■ **Task**
Include no pictures. Output exactly the lines from the one that contains "Instruction: Open the" through the final line of the entries.

■ **Data for processing**
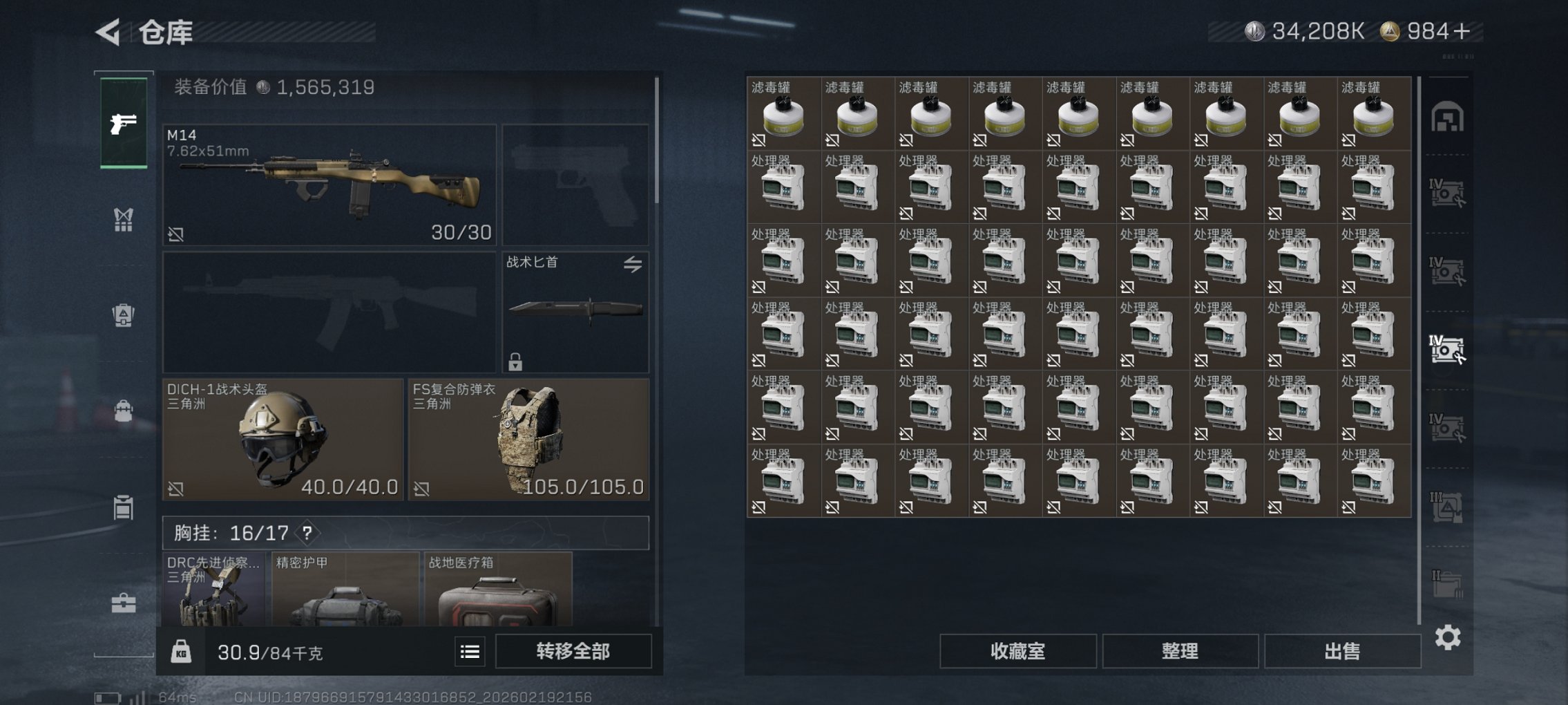Toggle the weight lock KG icon
This screenshot has width=1568, height=705.
(x=181, y=651)
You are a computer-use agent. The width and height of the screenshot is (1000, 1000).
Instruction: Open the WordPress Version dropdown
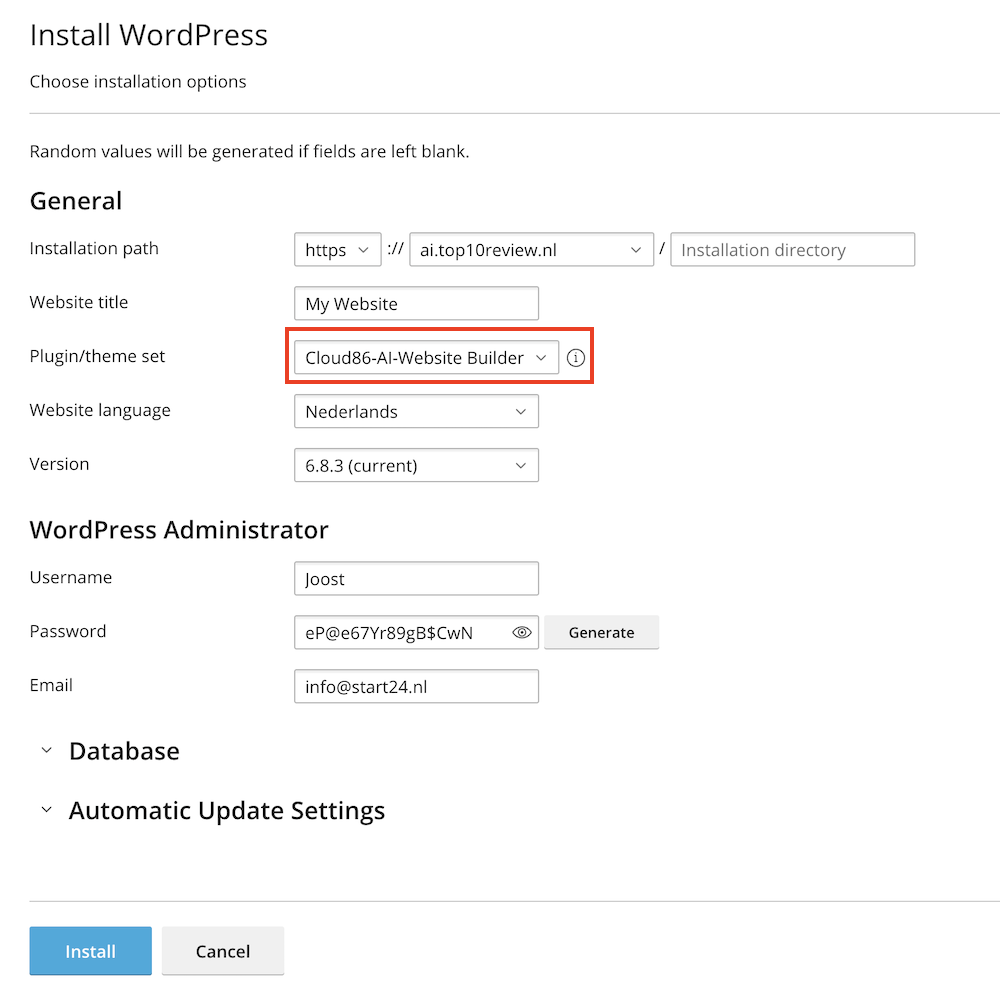[x=416, y=465]
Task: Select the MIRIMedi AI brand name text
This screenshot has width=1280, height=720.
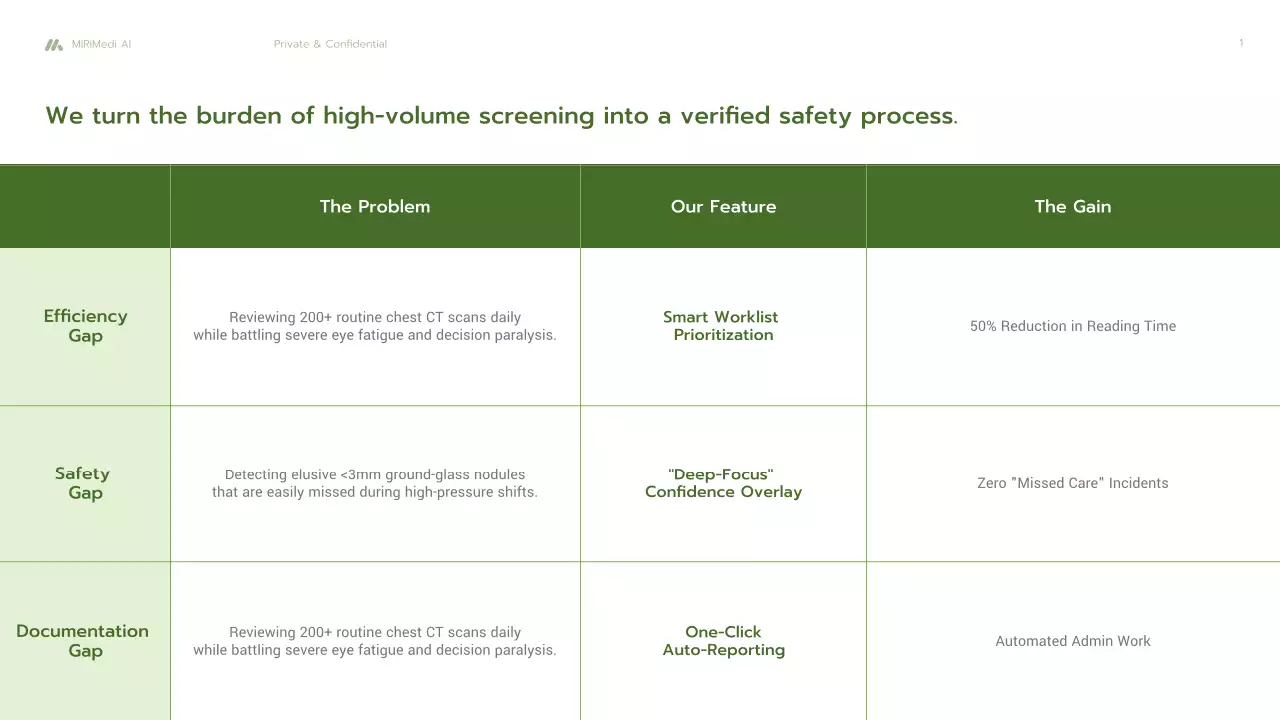Action: 101,45
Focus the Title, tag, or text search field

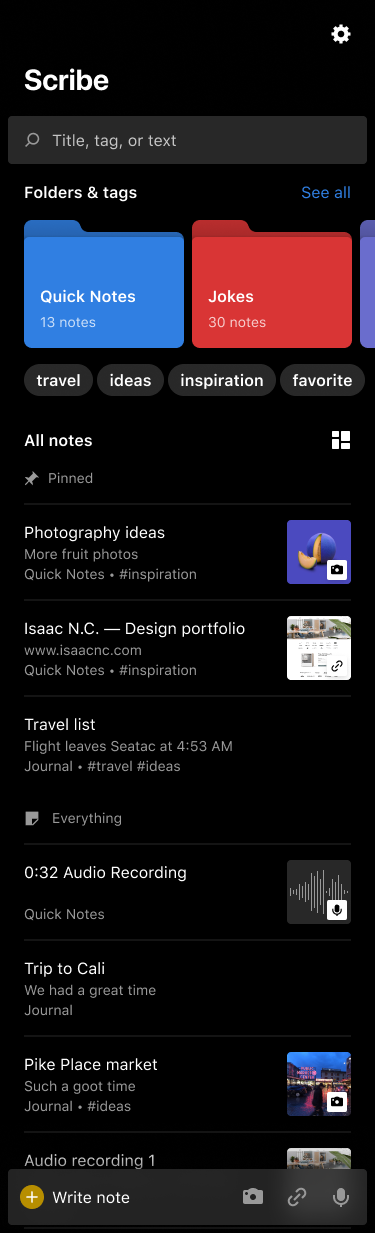pyautogui.click(x=187, y=140)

■ **Solution for this task**
Instruction: Open the WordPress Version dropdown
[x=416, y=465]
Task: Select the MIRIMedi AI brand name text
This screenshot has width=1280, height=720.
Action: 101,45
Focus the Title, tag, or text search field

pyautogui.click(x=187, y=140)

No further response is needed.